#### STORED DATA
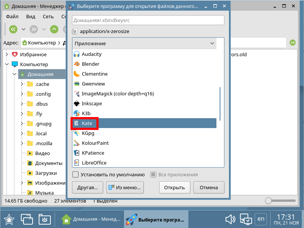Screen dimensions: 304x228
Task: Click the back navigation arrow icon
Action: pos(13,29)
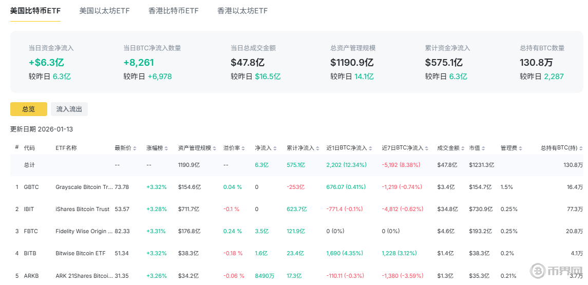Viewport: 588px width, 285px height.
Task: Toggle the 溢价率 sort icon
Action: click(x=244, y=148)
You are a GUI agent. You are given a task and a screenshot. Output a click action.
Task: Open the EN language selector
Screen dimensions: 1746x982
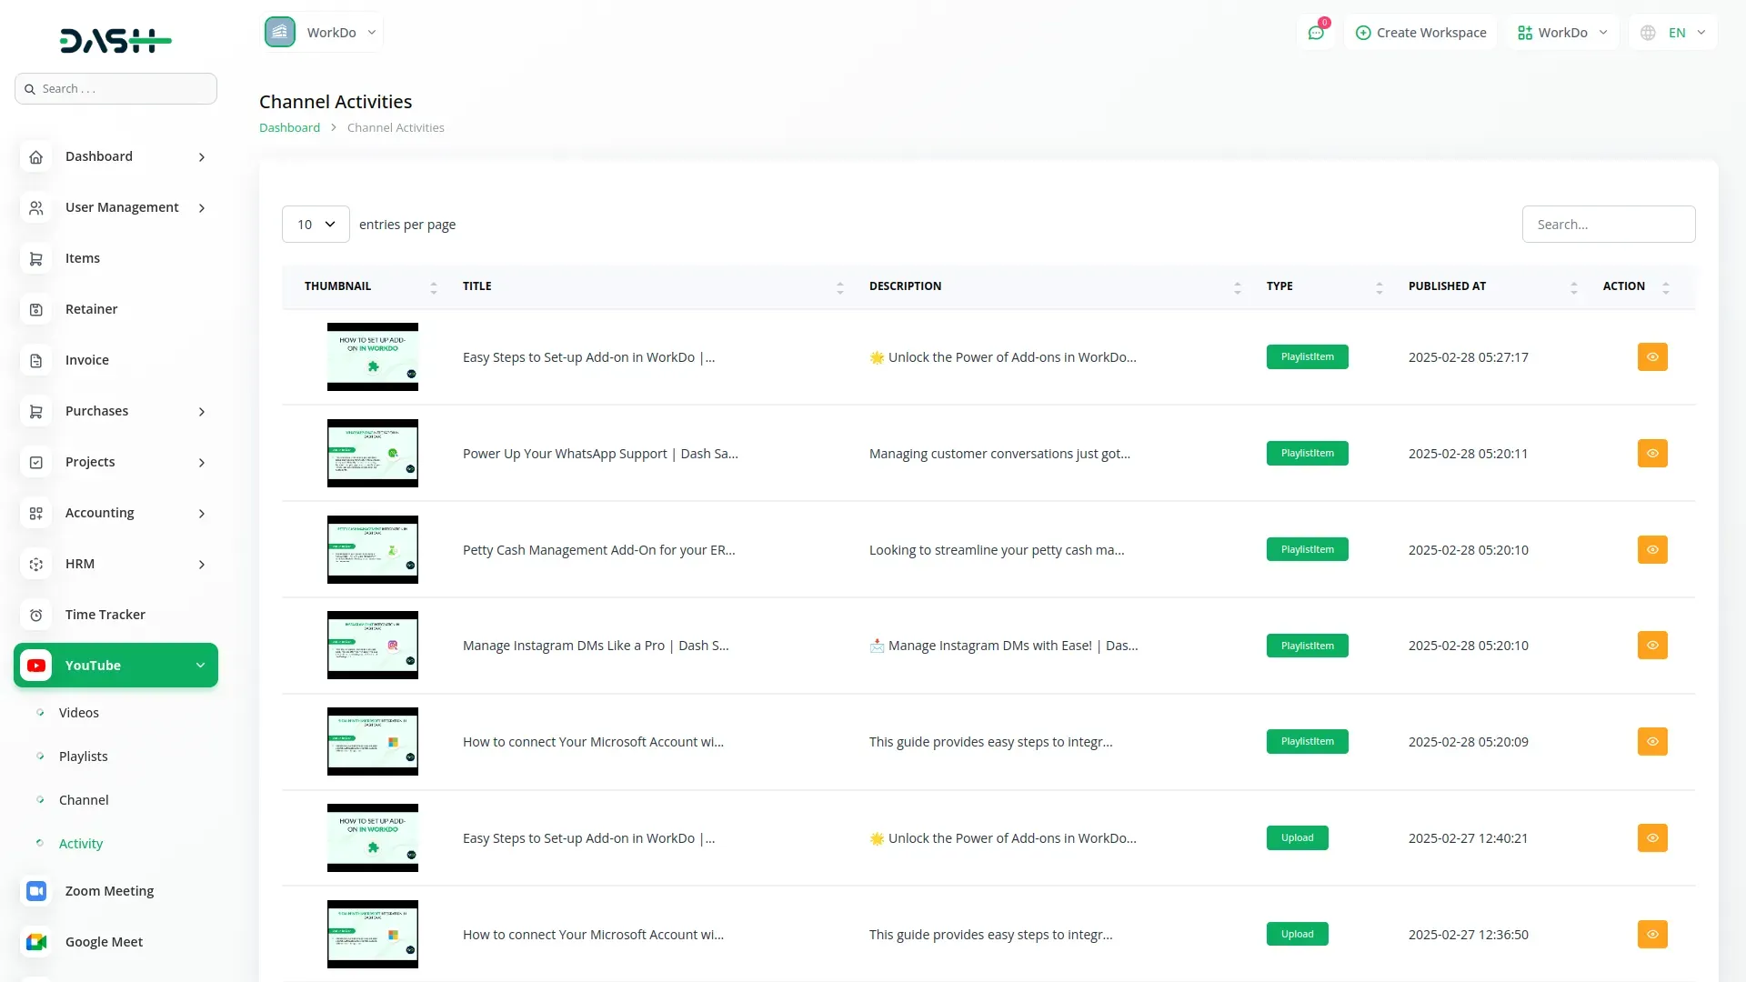(x=1672, y=32)
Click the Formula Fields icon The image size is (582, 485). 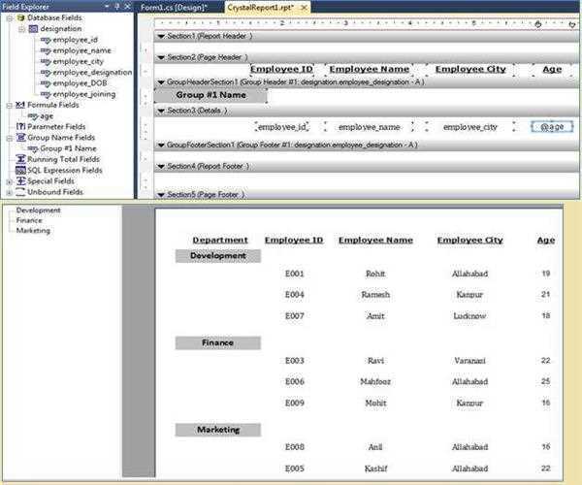[20, 105]
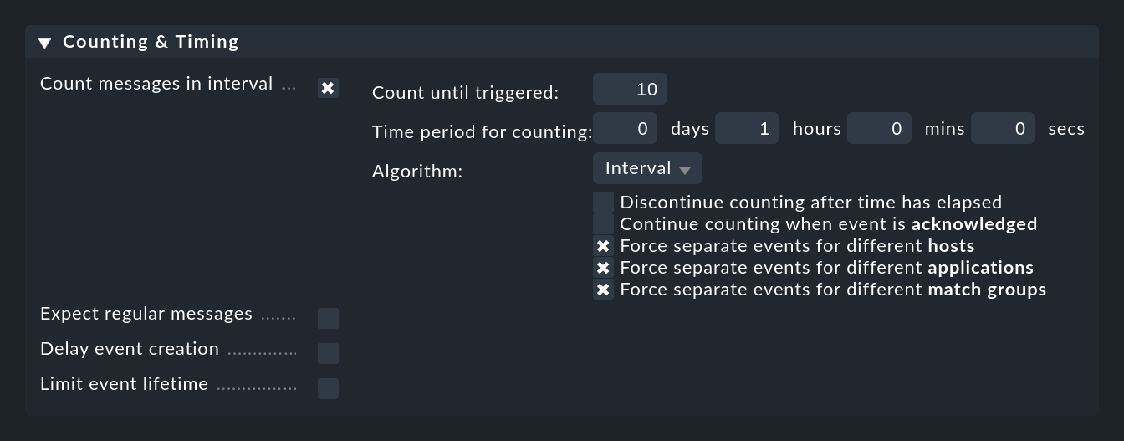
Task: Click the days input field
Action: click(625, 128)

#### REQUIRED WORK
Copy out the data word for word, starting with its first line and going on through the line that contains "(x=1672, y=32)". Leave the pictures out of your copy.

#### OUTPUT FOR THIS TASK
Screen dimensions: 304x228
Task: Click the back navigation arrow icon
Action: pos(13,29)
Viewport: 588px width, 285px height.
Task: Toggle the 溢价率 sort icon
Action: click(x=244, y=148)
You are a GUI agent. You are given a task and a screenshot. Output a click action.
Task: Open the EN language selector
Screen dimensions: 1746x982
(x=1672, y=32)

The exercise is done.